Judith Butler s Precarious Politics
Author | : Terrell Carver,Associate Professor of Political Science Samuel A Chambers,Samuel A. Chambers |
Publsiher | : Routledge |
Total Pages | : 248 |
Release | : 2008-01-25 |
ISBN | : 1134222785 |
Category | : Philosophy |
Language | : EN, FR, DE, ES & NL |
Judith Butler has been arguably the most important gender theorist of the past twenty years. This edited volume draws leading international political theorists into dialogue with her political theory. Each chapter is written by an acclaimed political theorist and concentrates on a particular aspect of Butler's work.
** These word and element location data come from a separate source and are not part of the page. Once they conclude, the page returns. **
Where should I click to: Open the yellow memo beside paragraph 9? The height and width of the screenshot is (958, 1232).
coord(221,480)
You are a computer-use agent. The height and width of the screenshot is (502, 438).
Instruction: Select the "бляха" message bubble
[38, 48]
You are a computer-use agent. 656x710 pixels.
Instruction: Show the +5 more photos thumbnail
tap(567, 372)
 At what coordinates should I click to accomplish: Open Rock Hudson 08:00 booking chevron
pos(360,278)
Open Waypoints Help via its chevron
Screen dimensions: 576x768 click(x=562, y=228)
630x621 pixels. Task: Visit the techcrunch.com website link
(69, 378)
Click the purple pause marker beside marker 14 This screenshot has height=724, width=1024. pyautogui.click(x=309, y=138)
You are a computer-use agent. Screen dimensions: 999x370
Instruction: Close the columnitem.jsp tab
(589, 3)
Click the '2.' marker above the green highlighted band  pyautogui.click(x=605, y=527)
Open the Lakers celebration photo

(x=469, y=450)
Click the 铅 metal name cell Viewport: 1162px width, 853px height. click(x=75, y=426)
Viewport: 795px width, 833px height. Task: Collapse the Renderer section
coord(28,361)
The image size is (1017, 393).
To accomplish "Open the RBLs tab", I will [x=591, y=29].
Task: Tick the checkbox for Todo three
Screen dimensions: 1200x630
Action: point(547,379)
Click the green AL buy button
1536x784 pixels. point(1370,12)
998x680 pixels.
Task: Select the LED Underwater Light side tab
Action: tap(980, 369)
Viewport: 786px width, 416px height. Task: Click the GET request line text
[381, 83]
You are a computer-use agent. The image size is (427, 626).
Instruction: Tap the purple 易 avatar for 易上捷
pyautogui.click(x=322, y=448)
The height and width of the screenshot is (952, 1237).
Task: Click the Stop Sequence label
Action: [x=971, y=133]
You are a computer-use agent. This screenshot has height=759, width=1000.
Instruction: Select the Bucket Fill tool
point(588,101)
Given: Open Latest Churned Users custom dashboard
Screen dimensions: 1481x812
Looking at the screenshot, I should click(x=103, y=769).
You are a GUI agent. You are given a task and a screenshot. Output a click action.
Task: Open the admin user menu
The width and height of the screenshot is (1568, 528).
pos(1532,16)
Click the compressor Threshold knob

The book is divided into five sections which reflect the interdisciplinary nature of Butler's work and activism: Butler and Philosophy: explores Butler’s unique relationship to the discipline of philosophy, considering her work in light of its philosophical contributions Butler and Subjectivity: covers the vexed question of subjectivity with which Butler has engaged throughout her published history Butler and Gender: considers the most problematic area, gender, taken by many to be primary to Butler’s work Butler and Democracy: engages with Butler’s significant contribution to the literature of radical democracy and to the central political issues faced by our post-cold war Butler and Action: focuses directly on the question of political agency and political action in Butler’s work. Along with its companion volume, Judith Butler and Political Theory, it marks an intellectual event for political theory, with major implications for feminism, women’s studies, gender studies, cultural studies, lesbian and gay studies, queer theory and anyone with a critical interest in contemporary American ‘great power’ politics.